« Les élus doivent s’emparer de leur mission de fond, qui est de représenter les intérêts des salariés »
Notre cabinet Arex interviendra dans le séminaire du 25 mai sur le « défi » de la gestion comptable des CSE et sur le rapport annuel. Ce troisième entretien nous apporte quelques clefs supplémentaires sur les enjeux d’un mandat d’élu réussi.
Vous avez déjà fait connaissance avec les équipes du cabinet Borie et du cabinet Syndex qui interviendront dans notre séminaire du 25 mai à Cébazat. Nous interviendrons également nous-mêmes en deux temps : une conférence le matin sur le thème « Gérer le CSE, un défi hors du commun », puis en atelier l’après-midi sur la façon de « rendre compte de sa gestion au-delà du financier ». Avec Daniel Parot et Eugénie Pion, ce sont deux générations d’experts-comptables du cabinet Arex qui décryptent les enjeux de ces interventions.
En quoi la gestion d’un CSE représente-t-elle un défi et quelles sont les difficultés auxquelles se confrontent les élus dans ce domaine ?
Eugénie Pion : Beaucoup d’élus ne sont pas formés à la gestion, voire ne sont pas à l’aise avec les chiffres. Ils doivent aussi faire face à des contraintes légales importantes. De surcroît ils sont confrontés à une spécificité des CSE : ils n’ont pas un, mais deux budgets à gérer, avec la nécessité de connaître précisément leurs missions et attributions pour savoir à quel budget affecter les comptes de chacune de leurs activités. C’est la pierre angulaire : s’ils ne cernent pas ces principes, leur mandat sera compliqué.
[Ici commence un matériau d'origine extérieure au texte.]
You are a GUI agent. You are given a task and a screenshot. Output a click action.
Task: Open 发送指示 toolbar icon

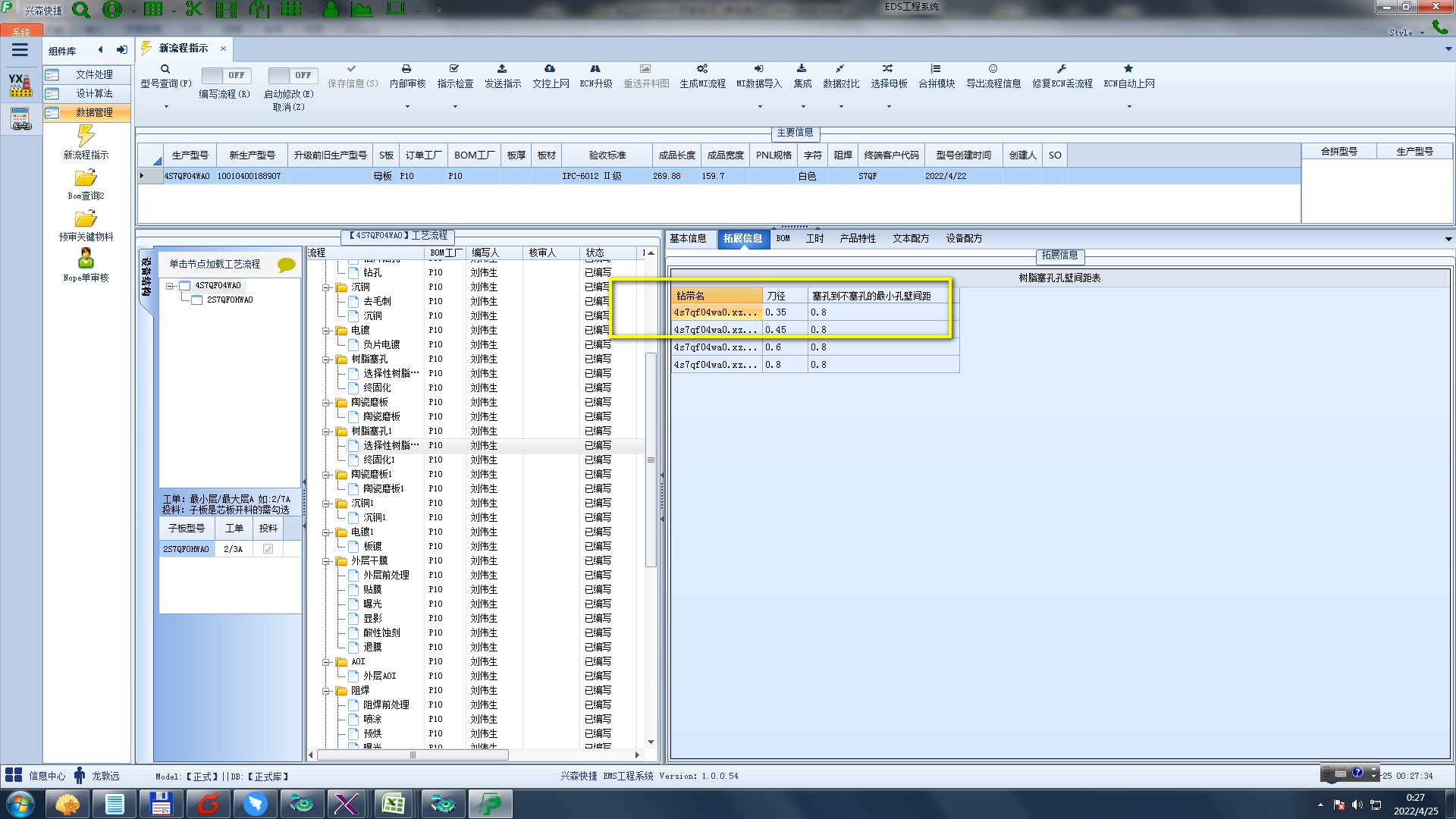(x=502, y=69)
Daniel Parot : Cela se traduit de plusieurs manières. Premier point : il y a un brouillage provenant des entreprises commercialisant des activités sociales et culturelles ; elles jouent sur les zones de flou, par exemple sur des frais de communication, pour vendre davantage en incitant les CSE à utiliser à mauvais escient une part de leur budget de fonctionnement. Les élus encourent alors des risques – très réels – de se trouver dans des situations délicates non seulement pour eux, mais aussi pour l’entreprise et pour les salariés.
Cela nous amène au deuxième point : les élus doivent avoir davantage conscience qu’ils ne sont pas là uniquement pour organiser l’arbre de Noël. Ils servent aussi à représenter leurs collègues salariés et à porter leurs intérêts devant l’employeur. C’est toute la question de la finalité du CSE.
En quoi ces questions sont-elles liées à la gestion budgétaire du CSE ?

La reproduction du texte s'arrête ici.